Questo la faceva soffrire, ma mai quanto quello che aveva sentito dire in quei giorni da alcune delle guardie delle carceri della rocca.

“Andando avanti così – aveva detto uno dei soldati, appoggiato mollemente alla sua picca – non ne resteranno più, alla fine. Ne fa fuori quasi uno a notte. Ne ammazza uno una notte sì e l'altra no, per essere larghi...”

L'altro aveva alzato le spalle e aveva commentato, togliendo ogni possibile dubbio a Lucrezia: “La Contessa può far quel che le pare e questa gente è qui dentro per un motivo, no? E allora che si arrangino.”

A rischio di scatenare uno scatto di collera della figlia, la donna aveva cercato di indagare anche presso di lei sulla veridicità di quelle chiacchiere e Caterina, con un candore agghiacciante, aveva solo detto: “Trovami un Pazzi ancora vivo in Firenze, e io lascerò vivere gli eredi dei Marcobelli, degli Orcioli, dei Ghetti, dei Delle Selle e di tutti gli altri.” poi aveva sollevato un sopracciglio, assumendo un tono apparentemente sorpreso, aggiungendo: “Hai amato un uomo che era peggio di me e lo hai sempre giustificato, per qualunque cosa facesse. Io sono tua figlia, credo che tu possa essere altrettanto indulgente col sangue del tuo sangue, no? Quindi non fingerti troppo contrariata dal mio comportamento.”

Così, mentre i soldati si addestravano, Lucrezia non poteva fare altro che chiedersi cosa mai avesse in testa Caterina. Voleva davvero una guerra? E contro chi? Sperando di ottenere cosa?

L'aveva sentita, più di una notte, lamentarsi nel sonno. Quando non scendeva nelle segrete a sfogare i suoi istinti primordiali con il sangue, Caterina beveva le sue pozioni e si obliava in un sonno tutt'altro che tranquillo.

Lucrezia, in quelle occasioni, passava spesso davanti alla sua porta e la sentiva invocare con voce strozzata dal sonno e dal cuscino il nome di Ludovico Marcobelli e di tutti quelli che aveva fatto cadere sotto il peso della sua personale croce notte dopo notte.

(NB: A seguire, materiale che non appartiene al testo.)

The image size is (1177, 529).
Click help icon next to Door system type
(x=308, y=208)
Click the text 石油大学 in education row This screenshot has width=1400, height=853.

Sua figlia era tanto presa da se stessa e dalla sua ferita, da non vedere altro, neppure quello che aveva in casa propria.

Non vedeva come Bernardino la cercasse di continuo con lo sguardo, nella speranza di un suo abbraccio.

Non vedeva quanto Sforzino e Galeazzo fossero addolorati per la sua distanza e per il suo atteggiamento freddo e distante nei loro confronti.

Non vedeva che Livio stava male di continuo e non voleva capire che sarebbe stato meglio, se solo lei gli avesse dedicato qualcosa di più che non la sua semplice consulenza da alchimista.

Non vedeva il tormento di Cesare, che si era quasi fatto sanguinare le ginocchia per tutte le notti passate in preghiera da solo davanti all'altare del Duomo.

Non vedeva gli occhi pieni di paura e rassegnazione di Bianca.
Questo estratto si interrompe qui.